CHALLENGE: List every line below that contains the string "Wohnen", copying each one in full. Case counts.

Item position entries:
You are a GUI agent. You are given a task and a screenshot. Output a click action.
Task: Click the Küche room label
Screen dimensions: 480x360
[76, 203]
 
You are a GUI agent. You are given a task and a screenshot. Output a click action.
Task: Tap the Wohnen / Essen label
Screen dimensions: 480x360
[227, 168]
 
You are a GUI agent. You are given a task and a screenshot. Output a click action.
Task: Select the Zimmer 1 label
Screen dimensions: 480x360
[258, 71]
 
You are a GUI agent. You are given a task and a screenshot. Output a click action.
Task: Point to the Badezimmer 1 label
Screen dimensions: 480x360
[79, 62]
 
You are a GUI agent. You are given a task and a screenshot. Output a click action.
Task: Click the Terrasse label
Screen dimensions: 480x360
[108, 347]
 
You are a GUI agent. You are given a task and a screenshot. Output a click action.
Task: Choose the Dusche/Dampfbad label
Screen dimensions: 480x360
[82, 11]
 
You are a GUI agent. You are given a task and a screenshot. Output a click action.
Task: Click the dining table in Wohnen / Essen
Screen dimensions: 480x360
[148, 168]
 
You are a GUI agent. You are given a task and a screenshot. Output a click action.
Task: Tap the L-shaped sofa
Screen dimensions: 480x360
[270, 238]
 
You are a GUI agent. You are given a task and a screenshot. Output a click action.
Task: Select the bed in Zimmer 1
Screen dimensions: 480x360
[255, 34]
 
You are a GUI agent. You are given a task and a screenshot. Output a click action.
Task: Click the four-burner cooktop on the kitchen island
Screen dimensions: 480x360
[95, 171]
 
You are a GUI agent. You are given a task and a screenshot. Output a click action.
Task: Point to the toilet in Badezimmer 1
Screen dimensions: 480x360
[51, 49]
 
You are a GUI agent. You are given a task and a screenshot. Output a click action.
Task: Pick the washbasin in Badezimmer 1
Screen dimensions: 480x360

FINAL RESULT:
Task: Tap the Wohnen / Essen label
Task: Click the dining table in Wohnen / Essen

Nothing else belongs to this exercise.